● Required task 1: In the rows below, take the part that opens with the line containing "Task: Choose the Software Metering ruler icon" and closes with the line containing "Action: [249, 37]". Write it out again with "screenshot" swapped for "image" and everything else kept the same, and leave the pictures out.
[Text provided start]
# Just received my Magnepan MMG's



## tyrion

I've only been able to listen for about an hour total since setting them up. They are thinner than I thought they would be. I listened to Miles Davis - Sketches of Spain on vinyl and all I can say is that it was like having him there right in the middle of the room. I am not sure about the bass yet. I need to try my bass tester, Victor Wooten - Miller Time but it will have to wait for my new dac to arrive. I've read that they produce a very nice soundstage and that appears to be correct. Very nice imaging as well. Just some preliminary thoughts. I would be curious to hear any comments from anyone who has experience with Magnepan speakers.


----------



## replytoken

Congratulations! I was able to hear a pair of Maggies at a dealer when I went listening to new CDPs. They seems to be quite grand for jazz and vocals. I would be curious to hear your impressions after listening for a while. I ended up with a pair of Rega Juras to replace my old Fried A/2's. So far, so good. I will switch back in another few weeks for a comparison, and to see what longer term impressions I am able to form about them.


----------



## tyrion

Quote:


  Originally Posted by *replytoken* 
_Congratulations! I was able to hear a pair of Maggies at a dealer when I went listening to new CDPs. They seems to be quite grand for jazz and vocals. I would be curious to hear your impressions after listening for a while. I ended up with a pair of Rega Juras to replace my old Fried A/2's. So far, so good. I will switch back in another few weeks for a comparison, and to see what longer term impressions I am able to form about them._

 

It's funny you mention the Rega Juras, I know someone selling a pair. I thought about comparing them with the maggies.
[Text provided end]
[Data in this exercise start]
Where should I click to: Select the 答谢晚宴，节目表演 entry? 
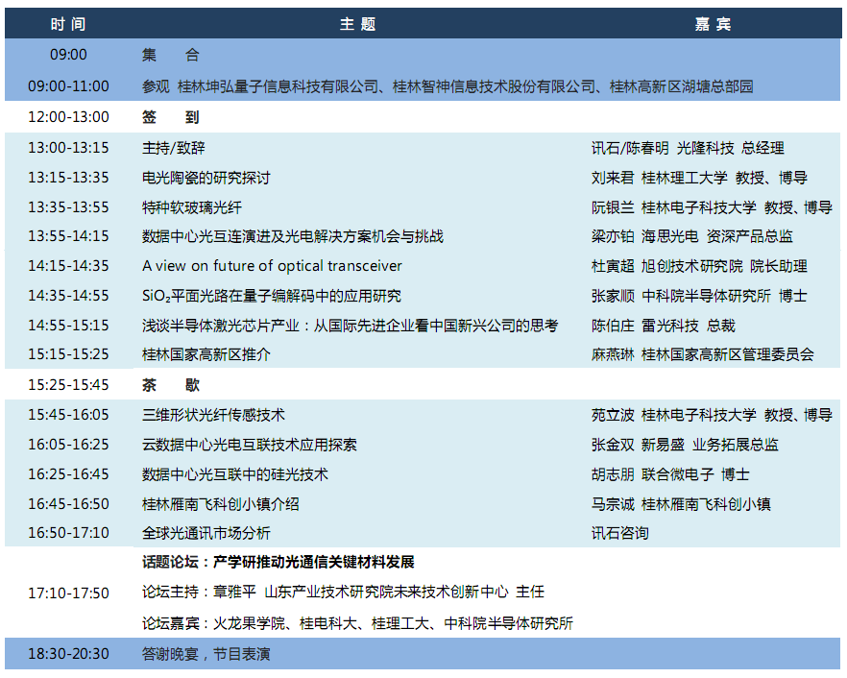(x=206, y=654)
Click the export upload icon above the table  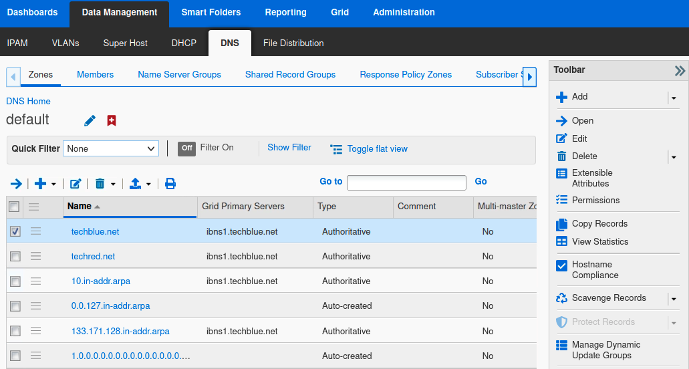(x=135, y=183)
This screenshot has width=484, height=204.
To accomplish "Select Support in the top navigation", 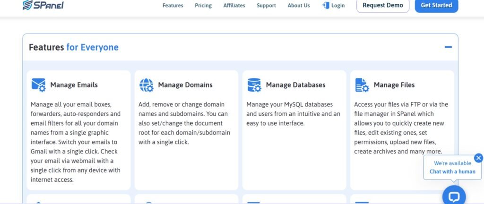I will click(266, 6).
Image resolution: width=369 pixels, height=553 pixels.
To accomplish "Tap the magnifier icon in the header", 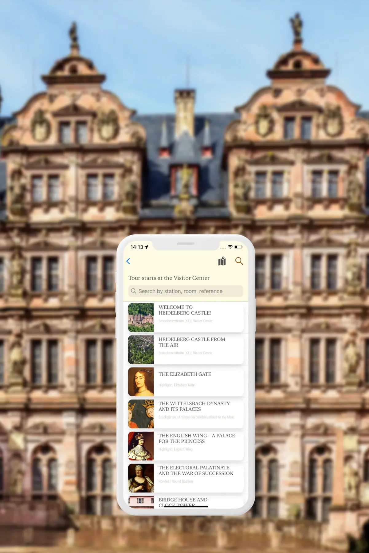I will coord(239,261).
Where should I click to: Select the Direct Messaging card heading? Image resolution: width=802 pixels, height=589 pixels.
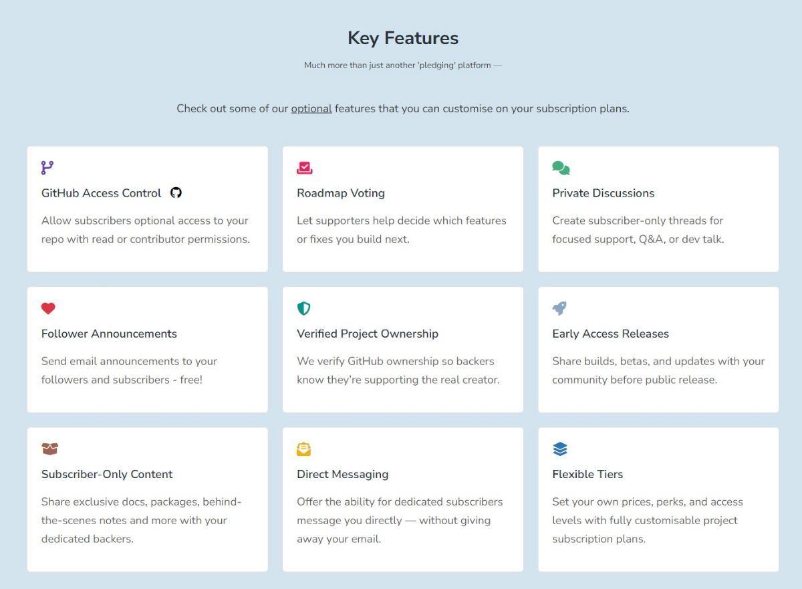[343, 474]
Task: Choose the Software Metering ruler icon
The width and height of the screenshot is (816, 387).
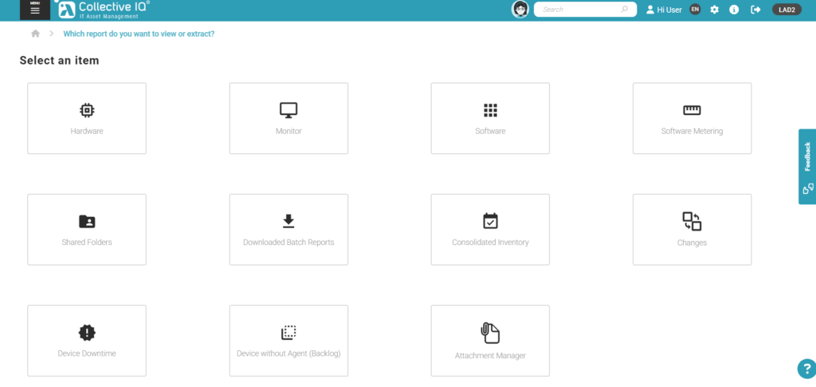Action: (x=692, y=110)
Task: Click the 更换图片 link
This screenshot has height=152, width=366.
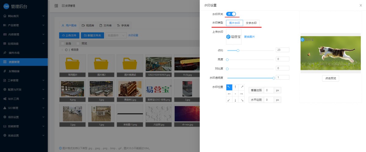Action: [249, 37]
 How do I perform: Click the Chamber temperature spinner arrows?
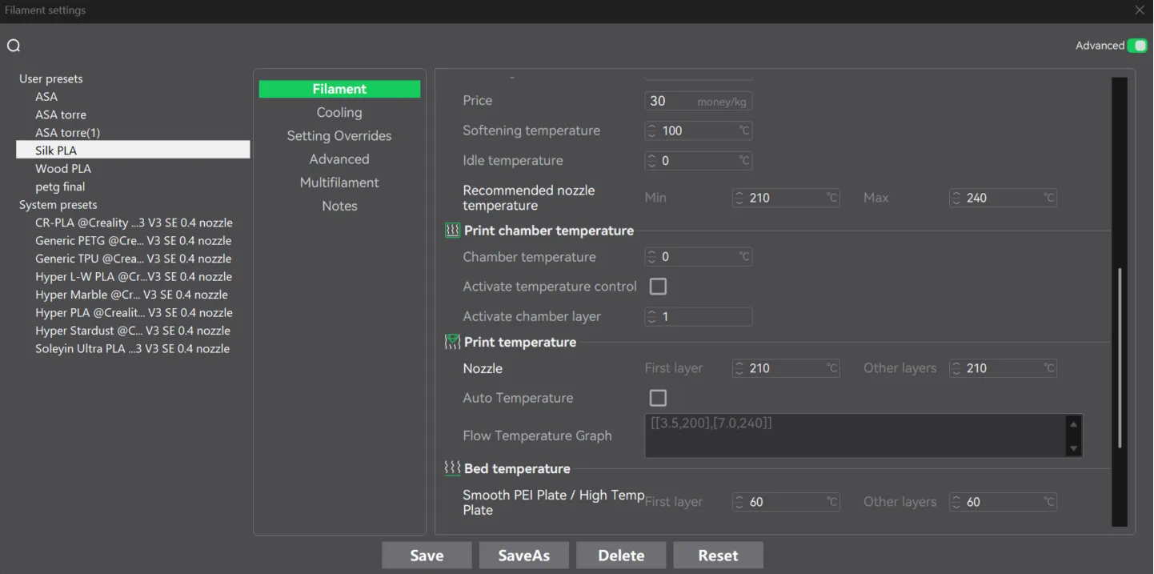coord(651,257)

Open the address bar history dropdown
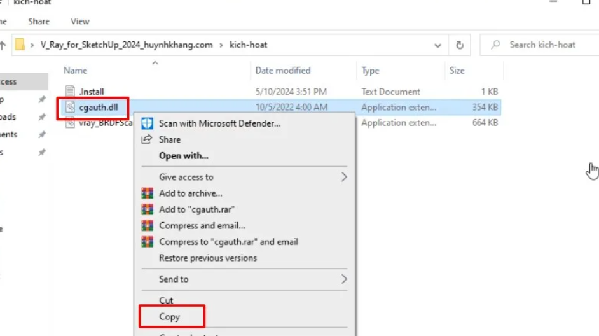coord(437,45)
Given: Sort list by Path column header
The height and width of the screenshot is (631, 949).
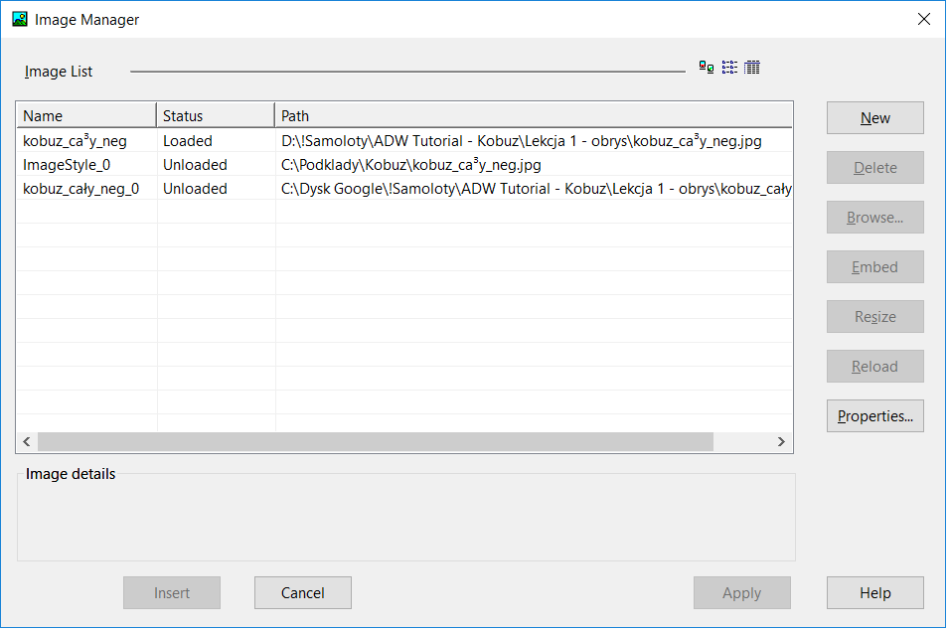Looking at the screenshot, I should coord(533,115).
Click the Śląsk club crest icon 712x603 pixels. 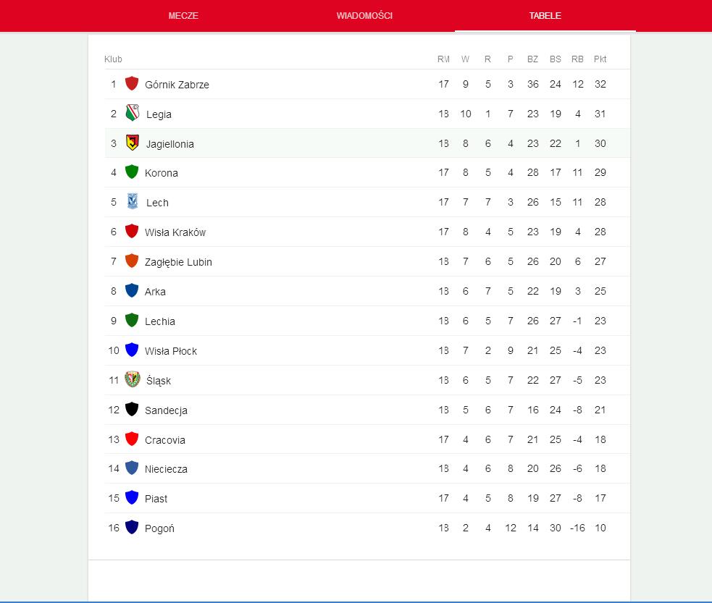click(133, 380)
[Data in this exercise end]
● Required task 2: Copy word for word the part of the Magnepan thread that opens with the words "I've only been" and closes with "with Magnepan speakers.".

● Full solution 1:
Task: Choose the Software Metering ruler icon
The width and height of the image is (816, 387).
Action: (x=692, y=110)
Task: Click the 更换图片 link
This image has height=152, width=366.
Action: [249, 37]

● Full solution 2:
I've only been able to listen for about an hour total since setting them up. They are thinner than I thought they would be. I listened to Miles Davis - Sketches of Spain on vinyl and all I can say is that it was like having him there right in the middle of the room. I am not sure about the bass yet. I need to try my bass tester, Victor Wooten - Miller Time but it will have to wait for my new dac to arrive. I've read that they produce a very nice soundstage and that appears to be correct. Very nice imaging as well. Just some preliminary thoughts. I would be curious to hear any comments from anyone who has experience with Magnepan speakers.